Les nombreux dépassements de coûts placent rapidement Construction Polaris en difficulté financière. Hydro-Québec refuse toutefois de lui rembourser les coûts supplémentaires, prétextant que la réclamation de l’entrepreneur n’est pas assez détaillée.

Face à cette situation, la banque de Polaris exige qu’elle injecte 2,5 MS en liquidités avant le 28 mai 2011, sans quoi c’est la faillite.

Hydro-Québec laisse entendre à plusieurs reprises à l’entrepreneur qu’elle lui versera une avance de 4 M$ pour régler la situation auprès de sa banque dans l’attente d’une réclamation plus détaillée.

Les parties se rencontrent le 25 mai, supposément pour régler l’avance de 4 M$. Polaris et son partenaire financier présentent un plan solide qui inclut l’avance annoncée. Mais Hydro-Québec rejette ce plan du revers de la main.

Elle offre plutôt de payer immédiatement 10 M$ à Polaris pour l’ensemble de sa réclamation de 24,7 M$. Elle exige même que Polaris renonce à tout dépassement de coûts futur. C’est à prendre ou à laisser., et Hydro-Québec exige une réponse le matin même. Polaris est coincée : elle accepte l’offre pour éviter la faillite.

La Cour vilipende Hydro-Québec

En novembre 2013, Construction Polaris dépose une demande contre Hydro-Québec. Elle y réclame 63,5 M$, à savoir 36 M$ en coûts supplémentaires et 27,5 M$ pour préjudice moral et matériel pour atteinte à ses droits.

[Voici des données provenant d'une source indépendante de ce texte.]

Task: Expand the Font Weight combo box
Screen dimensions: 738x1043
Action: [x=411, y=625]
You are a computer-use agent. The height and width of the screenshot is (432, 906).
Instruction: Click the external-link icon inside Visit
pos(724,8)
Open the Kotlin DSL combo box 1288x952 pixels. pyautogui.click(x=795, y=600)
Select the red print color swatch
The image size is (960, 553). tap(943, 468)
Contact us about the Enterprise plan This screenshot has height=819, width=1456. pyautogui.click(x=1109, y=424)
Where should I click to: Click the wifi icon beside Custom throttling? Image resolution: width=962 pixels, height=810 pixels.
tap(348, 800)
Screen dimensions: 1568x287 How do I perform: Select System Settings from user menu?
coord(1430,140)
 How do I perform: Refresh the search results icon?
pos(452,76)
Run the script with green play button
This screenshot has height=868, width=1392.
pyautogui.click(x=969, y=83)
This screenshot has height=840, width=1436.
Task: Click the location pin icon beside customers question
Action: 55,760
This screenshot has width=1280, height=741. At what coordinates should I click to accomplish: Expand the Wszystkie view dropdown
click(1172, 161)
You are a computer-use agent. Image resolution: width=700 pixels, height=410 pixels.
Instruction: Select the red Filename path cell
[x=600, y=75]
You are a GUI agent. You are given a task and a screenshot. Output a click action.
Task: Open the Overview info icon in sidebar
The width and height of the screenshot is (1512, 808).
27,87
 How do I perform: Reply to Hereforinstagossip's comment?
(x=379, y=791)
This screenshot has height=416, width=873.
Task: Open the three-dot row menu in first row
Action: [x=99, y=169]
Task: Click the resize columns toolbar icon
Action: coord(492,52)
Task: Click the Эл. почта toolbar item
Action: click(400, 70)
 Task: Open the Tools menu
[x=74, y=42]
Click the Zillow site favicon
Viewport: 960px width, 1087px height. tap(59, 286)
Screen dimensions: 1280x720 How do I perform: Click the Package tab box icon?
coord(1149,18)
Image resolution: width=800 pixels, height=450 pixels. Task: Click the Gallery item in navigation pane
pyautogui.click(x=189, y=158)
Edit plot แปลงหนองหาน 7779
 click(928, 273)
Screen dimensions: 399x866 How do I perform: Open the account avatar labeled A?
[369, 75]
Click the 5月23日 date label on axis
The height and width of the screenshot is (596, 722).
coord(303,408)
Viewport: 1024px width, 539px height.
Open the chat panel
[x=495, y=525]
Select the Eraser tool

Elle demande aussi l’annulation de l’entente qu’elle a été forcée de signer pour éviter la faillite.

Hydro-Québec conteste et affirme que l’entente empêche Polaris de lui réclamer quelque montant que ce soit relativement aux coûts supplémentaires.

Le juge de la Cour supérieure Michel A. Pinsonnault ne mâche pas ses mots dans son jugement du 20 avril 2018. Selon lui, Hydro-Québec est «de mauvaise foi» puisqu’elle connaissait l’état de nécessité de Polaris, a elle-même contribué à cet état de nécessité et a profité de la situation de manière excessive. « La mauvaise foi d’Hydro-Québec […] ne fait aucun doute dans l’esprit du Tribunal, juge-t-il. Les manifestations de cette mauvaise foi sont nombreuses.»

Puis, le magistrat ne s’arrête pas là.

« Si la bonne foi avait été de la partie, […] les représentants d’HQ auraient à tout le moins tenté d’élaborer une solution acceptable avec Polaris. »

Le juge Pinsonnault rejette aussi sévèrement la défense des représentants et des témoins d’Hydro-Québec.

« Le Tribunal considère [la version des faits d’Hydro-Québec] tout à fait invraisemblable, non plausible, voire même non crédible », écrit-il.

La Cour accueille donc la demande de Polaris et annule la Convention du 27 mai 2011. Par le fait même, elle ordonne la tenue d’un deuxième procès pour décider de la réclamation de 63,5 M$ de Polaris contre Hydro-Québec. La date n’a pas encore été fixée

Hydro-Québec a indiqué analyser le jugement en détail et ne pas pouvoir émettre de commentaires pour le moment. Polaris a décliné notre demande d’entrevue.